::: Data provided

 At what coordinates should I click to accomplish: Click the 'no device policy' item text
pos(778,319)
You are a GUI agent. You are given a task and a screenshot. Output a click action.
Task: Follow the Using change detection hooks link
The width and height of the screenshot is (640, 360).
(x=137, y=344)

::::::

Problem statement –
Go through all the items and update them by swapping "screenshot" for "snapshot" wherever it appears. Keep everything else the same.

Finished exercise –
 At what coordinates should I click to accomplish: Click the 'no device policy' item text
pos(778,319)
You are a GUI agent. You are given a task and a snapshot. Output a click action.
Task: Follow the Using change detection hooks link
The width and height of the snapshot is (640, 360).
(x=137, y=344)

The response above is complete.